What you should know about stock investing in the Philippines

The Only Investment Guide You'll Ever Need    Investments     Investments     Investments (McGraw-Hill/Irwin Series in Finance, Insurance and Real Estate)  The Investment Answer


Let me start with this statement: Stocks are by far the most risky of financial instruments, but also the most profitable. It is not for the faint of heart. But it sure warrants the average Pinoy's attention.

Here's what you should know about stock investing in the Philippines according to the PSE.

What are stocks?

A share of stock is evidence of a fractional ownership in a corporation. Buying a share of common stock is in fact buying a share of a business. An individual who owns shares in, say, Petron or PLDT has an ownership interest in that company and is called a stockholder or shareholder. This ownership is also referred to as having equity in a company, hence, stocks are also called equities or equity securities. The percentage or proportion of ownership depends on how many of the company’s share one owns.

Where can you buy or sell stocks?

The stock market is the place where shares of stock are traded while the stock exchange is the organization that provides the facilities for the buying and selling of securities. The trading floor is the place where member-brokers trade daily. The Philippine Stock Exchange (PSE) is the only operating stock exchange in the Philippines and has two trading floors located at the PSE Centre in Pasig City and at the PSE Plaza in Makati City.

When can you buy or sell stocks?

Trading at the PSE is from 9:30 a.m. to 12:00 noon in a continuous session daily, except Saturdays and Sundays, legal holidays and days when the Banko Sentral ng Pilipinas (BSP) Clearing Office is closed.

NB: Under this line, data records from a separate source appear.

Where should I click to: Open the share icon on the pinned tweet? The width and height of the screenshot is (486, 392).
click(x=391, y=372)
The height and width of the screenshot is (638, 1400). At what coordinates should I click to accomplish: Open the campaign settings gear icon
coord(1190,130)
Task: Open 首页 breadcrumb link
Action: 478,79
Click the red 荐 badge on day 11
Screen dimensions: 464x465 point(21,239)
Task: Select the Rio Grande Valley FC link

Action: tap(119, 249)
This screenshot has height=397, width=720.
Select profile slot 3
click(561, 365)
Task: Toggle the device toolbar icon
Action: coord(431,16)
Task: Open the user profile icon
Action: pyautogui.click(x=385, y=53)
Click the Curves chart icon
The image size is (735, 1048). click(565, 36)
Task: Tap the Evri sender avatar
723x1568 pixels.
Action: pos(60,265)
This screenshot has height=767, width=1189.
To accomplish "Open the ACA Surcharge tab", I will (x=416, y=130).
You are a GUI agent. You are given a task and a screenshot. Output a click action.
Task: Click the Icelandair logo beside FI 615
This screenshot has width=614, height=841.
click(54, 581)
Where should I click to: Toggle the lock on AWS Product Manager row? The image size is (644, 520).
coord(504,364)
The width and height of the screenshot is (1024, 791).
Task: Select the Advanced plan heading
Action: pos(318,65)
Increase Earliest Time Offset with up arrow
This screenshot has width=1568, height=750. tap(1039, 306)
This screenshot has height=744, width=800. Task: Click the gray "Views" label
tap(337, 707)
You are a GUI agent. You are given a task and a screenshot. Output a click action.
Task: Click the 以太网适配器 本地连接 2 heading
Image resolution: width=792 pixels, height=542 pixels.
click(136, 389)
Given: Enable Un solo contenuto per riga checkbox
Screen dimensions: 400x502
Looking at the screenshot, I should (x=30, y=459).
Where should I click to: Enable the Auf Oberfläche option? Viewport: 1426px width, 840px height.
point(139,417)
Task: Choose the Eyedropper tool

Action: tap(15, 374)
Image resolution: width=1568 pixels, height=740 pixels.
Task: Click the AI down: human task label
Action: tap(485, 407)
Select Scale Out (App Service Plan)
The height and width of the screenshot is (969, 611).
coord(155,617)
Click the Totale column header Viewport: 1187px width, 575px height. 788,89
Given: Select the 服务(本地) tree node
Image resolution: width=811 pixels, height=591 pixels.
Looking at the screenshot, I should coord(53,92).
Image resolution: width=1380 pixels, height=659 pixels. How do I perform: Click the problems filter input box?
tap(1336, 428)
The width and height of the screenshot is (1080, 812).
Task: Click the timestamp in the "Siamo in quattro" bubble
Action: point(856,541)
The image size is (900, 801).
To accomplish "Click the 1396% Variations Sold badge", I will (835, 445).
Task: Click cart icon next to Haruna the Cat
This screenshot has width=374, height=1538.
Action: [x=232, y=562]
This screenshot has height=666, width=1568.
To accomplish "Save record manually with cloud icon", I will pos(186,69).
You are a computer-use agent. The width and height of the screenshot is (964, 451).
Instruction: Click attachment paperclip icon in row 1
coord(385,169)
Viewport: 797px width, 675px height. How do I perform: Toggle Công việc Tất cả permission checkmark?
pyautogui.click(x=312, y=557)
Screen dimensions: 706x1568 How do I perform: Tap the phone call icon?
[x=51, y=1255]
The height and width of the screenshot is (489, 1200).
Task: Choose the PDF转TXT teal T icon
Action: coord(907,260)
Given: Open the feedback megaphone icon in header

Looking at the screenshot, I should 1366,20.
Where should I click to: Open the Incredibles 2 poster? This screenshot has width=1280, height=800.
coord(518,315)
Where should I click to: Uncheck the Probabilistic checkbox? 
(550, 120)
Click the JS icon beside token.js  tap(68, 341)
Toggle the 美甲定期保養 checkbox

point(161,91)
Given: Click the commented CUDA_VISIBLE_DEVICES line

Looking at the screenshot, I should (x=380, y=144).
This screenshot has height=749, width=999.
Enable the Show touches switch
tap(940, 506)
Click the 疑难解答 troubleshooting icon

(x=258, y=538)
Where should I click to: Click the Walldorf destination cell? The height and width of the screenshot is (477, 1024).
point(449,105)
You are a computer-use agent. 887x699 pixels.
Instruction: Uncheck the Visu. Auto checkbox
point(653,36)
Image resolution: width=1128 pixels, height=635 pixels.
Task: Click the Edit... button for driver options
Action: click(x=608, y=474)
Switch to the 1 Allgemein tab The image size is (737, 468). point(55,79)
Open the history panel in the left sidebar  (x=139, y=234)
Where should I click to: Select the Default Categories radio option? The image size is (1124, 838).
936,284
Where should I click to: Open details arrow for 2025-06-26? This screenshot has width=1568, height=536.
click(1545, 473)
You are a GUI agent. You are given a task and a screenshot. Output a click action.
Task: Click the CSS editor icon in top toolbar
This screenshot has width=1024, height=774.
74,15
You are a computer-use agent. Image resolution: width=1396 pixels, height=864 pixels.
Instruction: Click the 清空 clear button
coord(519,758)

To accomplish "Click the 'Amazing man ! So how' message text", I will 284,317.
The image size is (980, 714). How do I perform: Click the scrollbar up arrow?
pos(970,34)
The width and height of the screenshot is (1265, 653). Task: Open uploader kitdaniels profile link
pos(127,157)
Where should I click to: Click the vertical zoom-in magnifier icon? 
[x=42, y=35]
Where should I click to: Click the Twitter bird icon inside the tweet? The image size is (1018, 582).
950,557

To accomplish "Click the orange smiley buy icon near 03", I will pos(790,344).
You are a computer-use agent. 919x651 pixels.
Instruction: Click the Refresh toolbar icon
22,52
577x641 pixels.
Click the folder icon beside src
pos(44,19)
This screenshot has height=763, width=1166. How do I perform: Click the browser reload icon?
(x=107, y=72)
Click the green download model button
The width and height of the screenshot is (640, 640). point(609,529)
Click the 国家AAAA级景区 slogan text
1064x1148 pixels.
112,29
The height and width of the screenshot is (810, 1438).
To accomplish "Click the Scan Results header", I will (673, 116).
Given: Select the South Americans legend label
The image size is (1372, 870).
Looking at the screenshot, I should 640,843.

Who can buy or sell stocks?

As the organization that facilitates stock trading, the PSE is not directly involved in the buying and selling of securities. It is the Members (also known as member-broker or member-firms) who can buy or sell stocks for the investors since they are authorized and licensed by the Securities and Exchange Commission (SEC) to transact business as a broker and/or dealer or securities.

A stockbroker acts as an agent or middleman between the investor and other buyers/sellers. As an intermediary, the stockbroker executes orders for clients, purchasing or selling the stocks on the stock exchange. On the other hand, a dealer acts as the principal rather than an agent – buying and selling for his/her own account.

How can you buy or sell stocks?

a) Choose a stockbroker.
b) Open a brokerage account.
c) Place your order with your broker.

What is the minimum amount you can invest in the stock market?

The minimum amount of money needed to invest in the stock market depends on the minimum amount of shares to be traded for the stock. This minimum amount will be determined by the prevailing market price of a particular stock. For each stock the minimum amount of shares to be traded is fixed and depends on the price range of the stock


How can you make money in the stock market?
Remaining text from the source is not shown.